OPDRACHT » Herhaal alstublieft de volledige brontekst hieronder, woord voor woord.

Intrekking Beleidsregels schuldhulpverlening gemeente Castricum en wijziging van de Beleidsregels sociaal domein gemeente Castricum 2017

Het college van burgemeester en wethouders van de gemeente Castricum;

 

gelet op artikel 4:81, eerste lid, van de Algemene wet bestuursrecht;

 

besluit:

  • 1.

    de Beleidsregels schuldhulpverlening gemeente Castricum in te trekken per 1 januari 2020;

  • 2.

    de navolgende wijziging van de Beleidsregels sociaal domein gemeente Castricum 2017 vast te stellen.

Artikel I

A

Artikel 1.1.1, eerste lid, komt te luiden:

Alle begrippen die in deze beleidsregels worden gebruikt en die niet nader worden omschreven hebben dezelfde betekenis als in de Verordening sociaal domein gemeente Castricum 2017, de Jeugdwet, Wet maatschappelijke ondersteuning 2015 (WMO 2015), Participatiewet, Wet inkomensvoorziening oudere en gedeeltelijk arbeidsongeschikte werkloze werknemers (IOAW), Wet inkomensvoorziening oudere en gedeeltelijk arbeidsongeschikte gewezen zelfstandigen (IOAZ), Algemene wet bestuursrecht (Awb), de Gemeentewet, de Algemene wet inkomensafhankelijke regelingen (Awir) en de Wet gemeentelijke schuldhulpverlening.

 

B

Artikel 1.4.1, eerste lid, sub m wordt toegevoegd en komt te luiden:

  • m.

    het Besluit bijstandsverlening zelfstandigen 2004 (Bbz 2004) voor belanghebbende met zakelijke schulden.

MATERIAALOVERZICHT »

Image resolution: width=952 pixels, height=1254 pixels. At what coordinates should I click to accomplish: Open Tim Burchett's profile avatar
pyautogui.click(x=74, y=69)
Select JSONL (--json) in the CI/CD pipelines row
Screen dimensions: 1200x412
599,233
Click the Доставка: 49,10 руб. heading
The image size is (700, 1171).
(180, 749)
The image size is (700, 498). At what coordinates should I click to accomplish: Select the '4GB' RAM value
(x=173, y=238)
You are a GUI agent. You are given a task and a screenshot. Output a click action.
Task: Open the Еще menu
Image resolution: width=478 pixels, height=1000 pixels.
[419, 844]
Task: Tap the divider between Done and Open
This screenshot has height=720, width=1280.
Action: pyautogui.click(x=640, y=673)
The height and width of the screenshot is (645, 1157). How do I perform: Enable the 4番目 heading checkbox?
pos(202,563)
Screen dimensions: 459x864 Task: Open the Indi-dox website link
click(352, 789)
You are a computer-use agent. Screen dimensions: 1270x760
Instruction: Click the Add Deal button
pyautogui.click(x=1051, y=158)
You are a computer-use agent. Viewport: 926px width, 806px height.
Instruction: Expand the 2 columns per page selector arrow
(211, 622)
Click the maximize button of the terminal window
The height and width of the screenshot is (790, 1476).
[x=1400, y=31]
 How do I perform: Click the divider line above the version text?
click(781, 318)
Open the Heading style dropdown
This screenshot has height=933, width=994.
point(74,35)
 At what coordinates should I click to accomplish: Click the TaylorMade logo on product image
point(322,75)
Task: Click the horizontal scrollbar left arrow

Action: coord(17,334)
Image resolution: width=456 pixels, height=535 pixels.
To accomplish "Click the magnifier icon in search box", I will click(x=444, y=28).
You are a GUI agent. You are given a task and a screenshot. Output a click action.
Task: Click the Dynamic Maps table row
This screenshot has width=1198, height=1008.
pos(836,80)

ANTWOORD »
Intrekking Beleidsregels schuldhulpverlening gemeente Castricum en wijziging van de Beleidsregels sociaal domein gemeente Castricum 2017

Het college van burgemeester en wethouders van de gemeente Castricum;

 

gelet op artikel 4:81, eerste lid, van de Algemene wet bestuursrecht;

 

besluit:

  • 1.

    de Beleidsregels schuldhulpverlening gemeente Castricum in te trekken per 1 januari 2020;

  • 2.

    de navolgende wijziging van de Beleidsregels sociaal domein gemeente Castricum 2017 vast te stellen.

Artikel I

A

Artikel 1.1.1, eerste lid, komt te luiden:

Alle begrippen die in deze beleidsregels worden gebruikt en die niet nader worden omschreven hebben dezelfde betekenis als in de Verordening sociaal domein gemeente Castricum 2017, de Jeugdwet, Wet maatschappelijke ondersteuning 2015 (WMO 2015), Participatiewet, Wet inkomensvoorziening oudere en gedeeltelijk arbeidsongeschikte werkloze werknemers (IOAW), Wet inkomensvoorziening oudere en gedeeltelijk arbeidsongeschikte gewezen zelfstandigen (IOAZ), Algemene wet bestuursrecht (Awb), de Gemeentewet, de Algemene wet inkomensafhankelijke regelingen (Awir) en de Wet gemeentelijke schuldhulpverlening.

 

B

Artikel 1.4.1, eerste lid, sub m wordt toegevoegd en komt te luiden:

  • m.

    het Besluit bijstandsverlening zelfstandigen 2004 (Bbz 2004) voor belanghebbende met zakelijke schulden.